W miasteczku zameldowany jest tylko jeden człowiek 61-letni Don Sammons, który chce przejść na emeryturę. Był on do tej pory właścicielem i burmistrzem, ale wiek nie pozwala mu już pełnić tych funkcji, dlatego postanowił oddać Buford do licytacji.

Cały obszar też nie jest zbyt duży. Prawie milion dolarów kosztowała Wietnamczyków stacja benzynowa, sklep spożywczo-przemysłowy, budynek szkoły z 1905 roku, stodoła, warsztat samochodowy, jeden dom z trzema pokojami i cztery hektary ziemi.

Reklama

Buford powstało w 1860 roku, kiedy niedaleko budowano transkontynentalną kolej i w czasach świetności rozrosło się do 2000 mieszkańców. Sammons wprowadził się w 1980 roku, a dwanaście lat później wykupił miasteczko.

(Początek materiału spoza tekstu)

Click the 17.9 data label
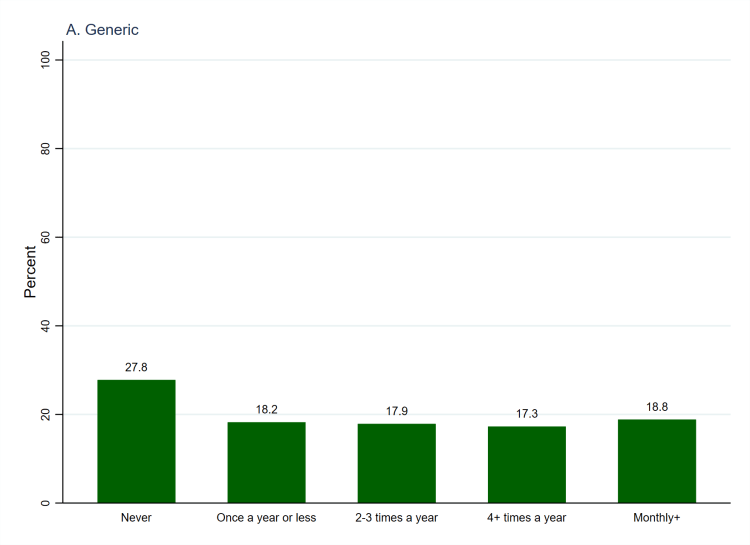The image size is (750, 545). 396,411
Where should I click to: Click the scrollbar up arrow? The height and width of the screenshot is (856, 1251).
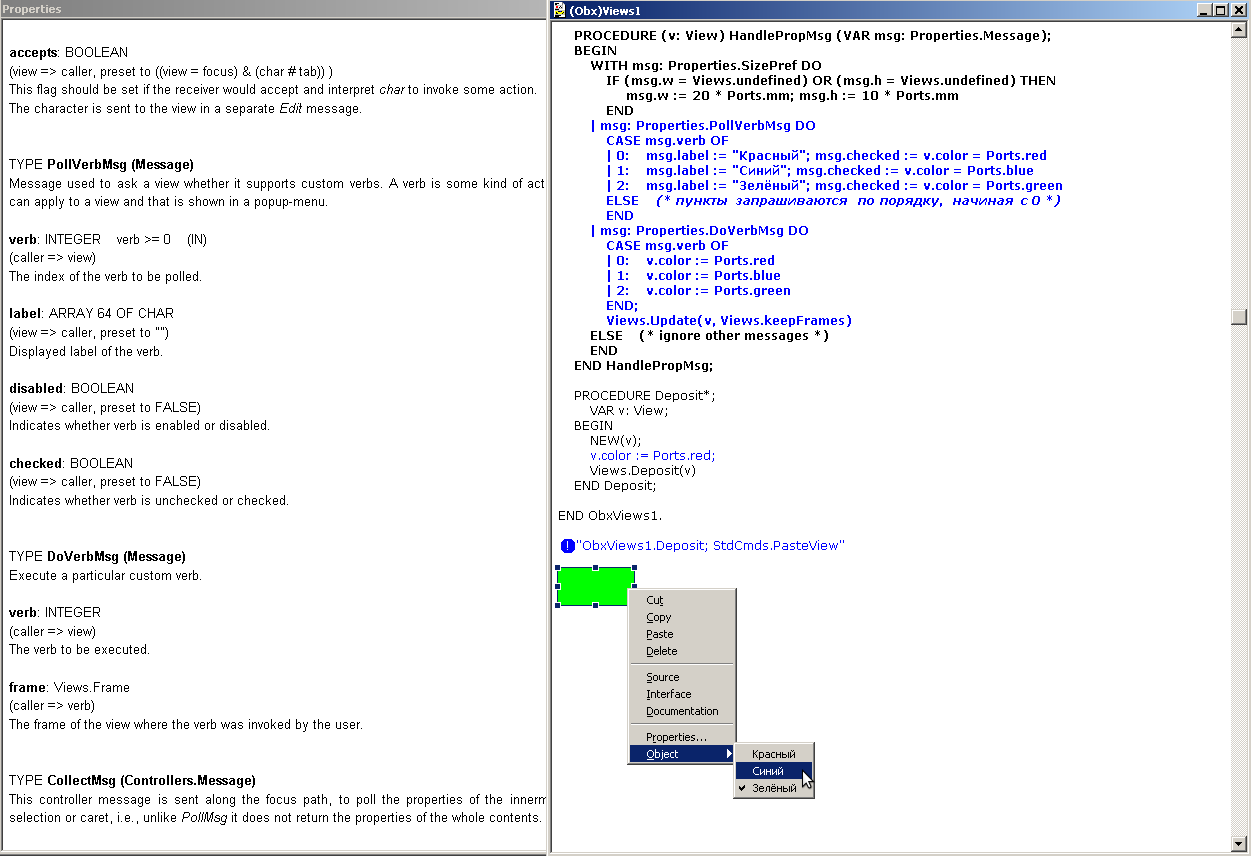click(1240, 30)
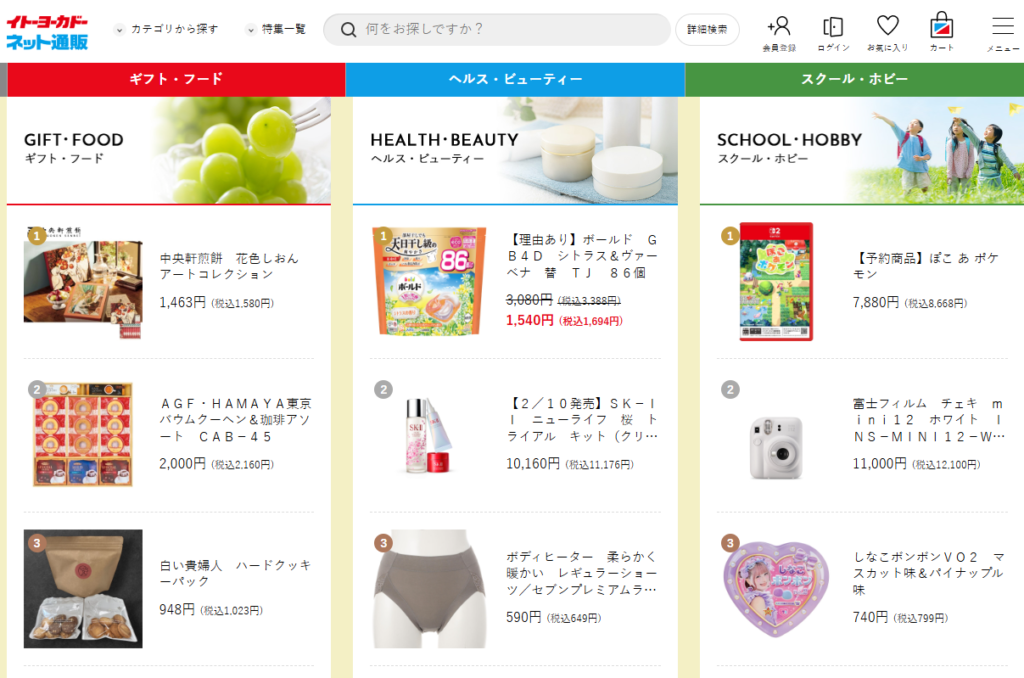Screen dimensions: 1024x678
Task: Click the magnifying glass search icon
Action: tap(349, 29)
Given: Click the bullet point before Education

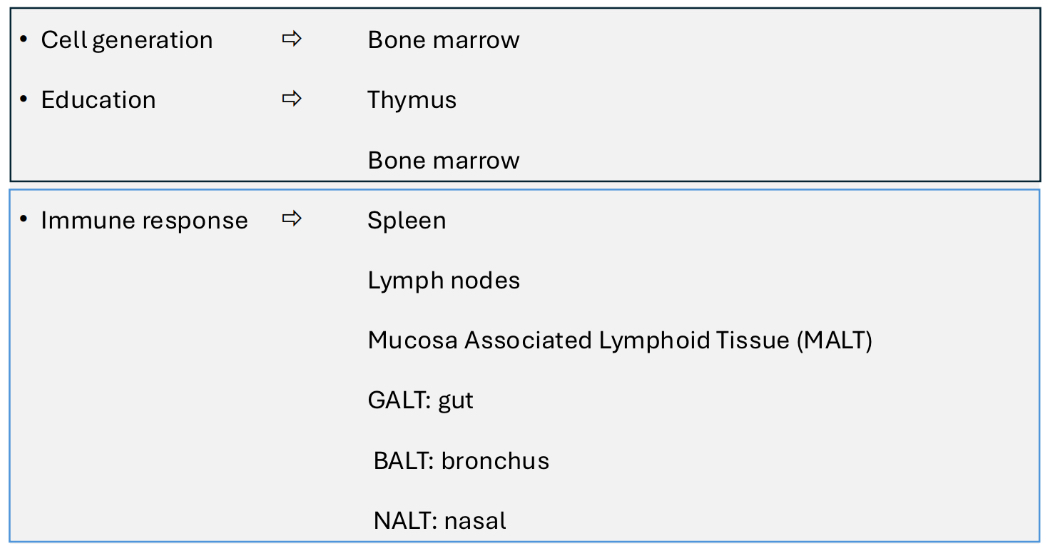Looking at the screenshot, I should coord(23,100).
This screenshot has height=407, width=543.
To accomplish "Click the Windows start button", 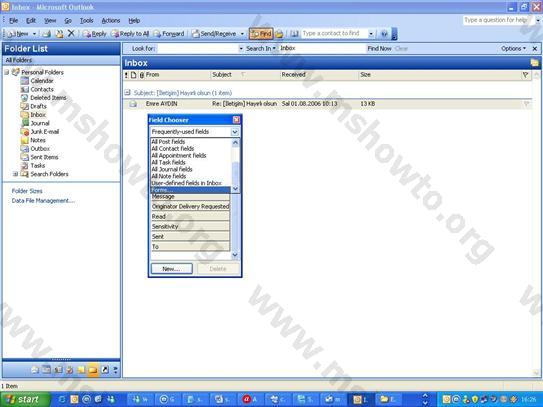I will [x=24, y=399].
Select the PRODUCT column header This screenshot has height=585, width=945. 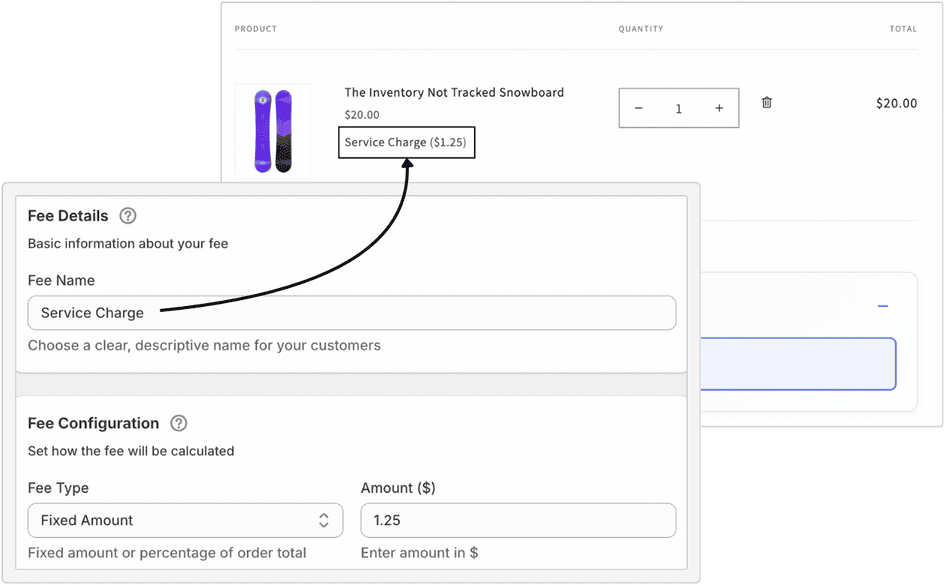tap(256, 29)
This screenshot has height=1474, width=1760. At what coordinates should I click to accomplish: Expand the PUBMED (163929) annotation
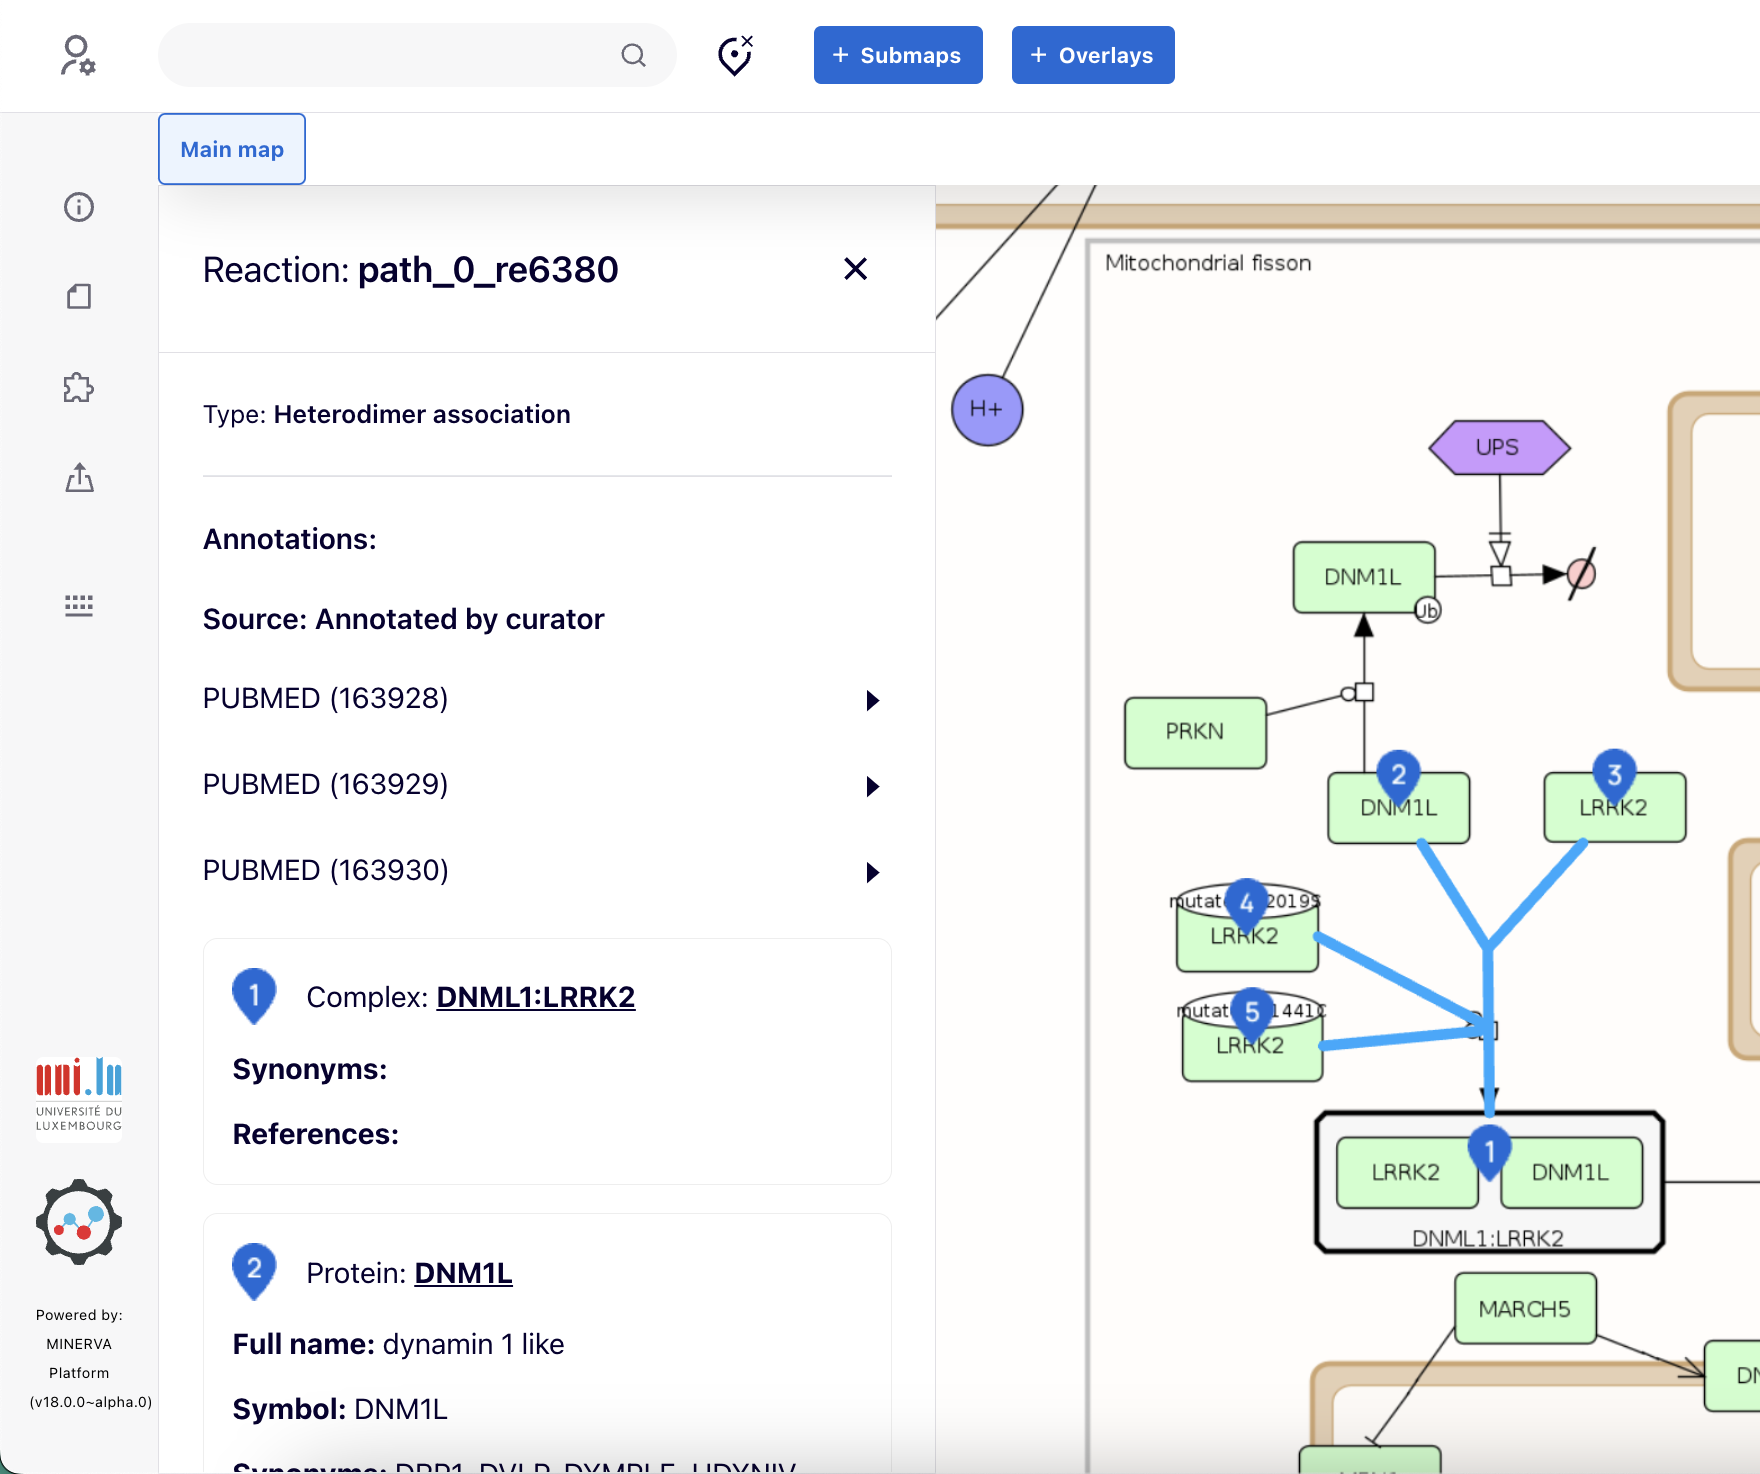[872, 786]
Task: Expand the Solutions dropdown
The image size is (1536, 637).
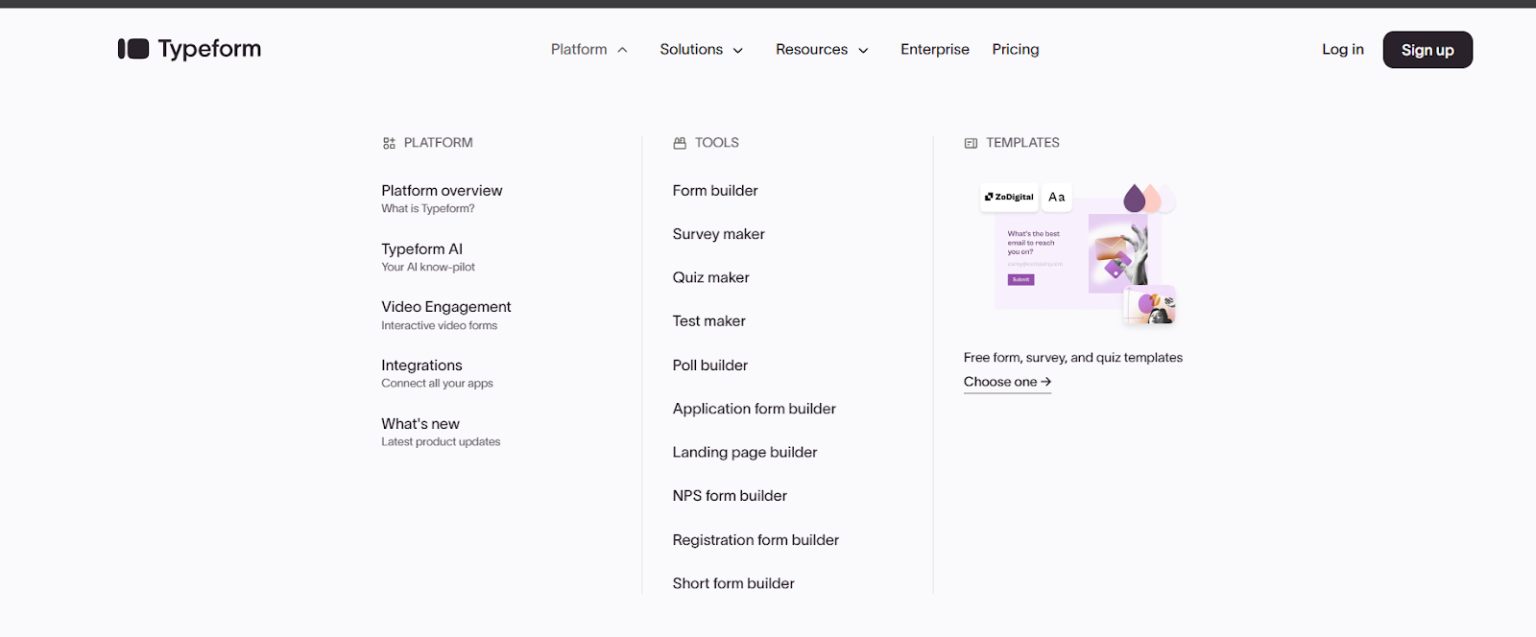Action: [x=701, y=49]
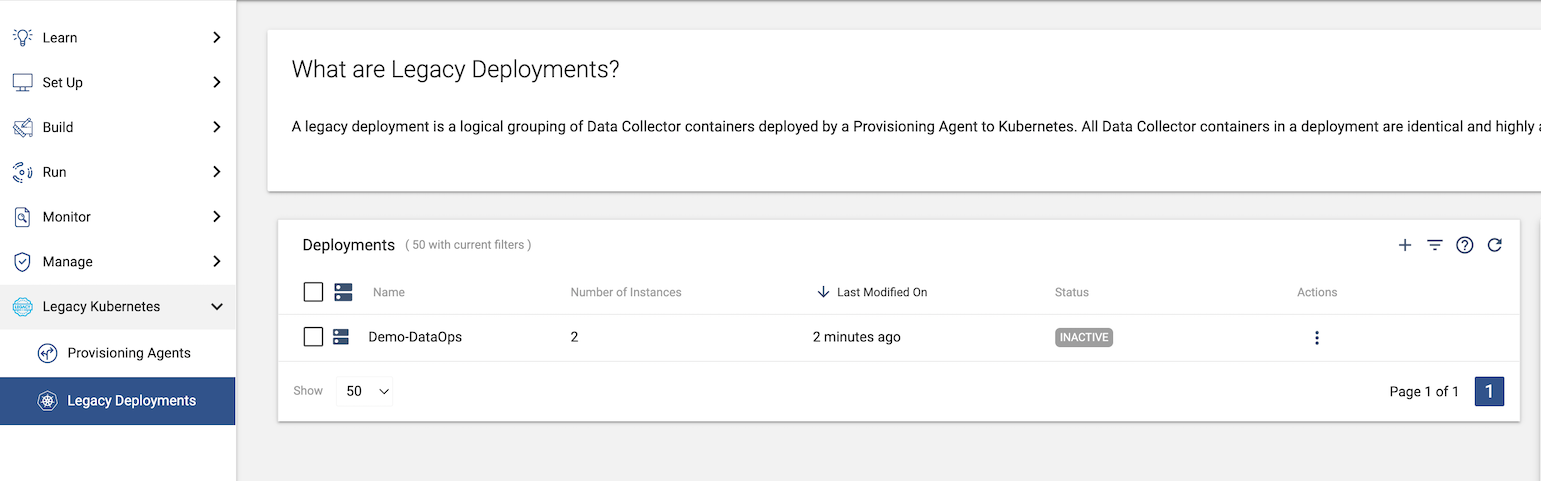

W 1986 roku zmarła jego żona, a siedem lat później syn przeprowadził się do Colorado. Buford pustoszało, bo ludzie nie widzieli w nim przyszłości. Z czasem przyjeżdżali tu już tylko turyści, by zatankować i kupić prowiant na drogę. Sammons postanowił zatem przenieść się do syna.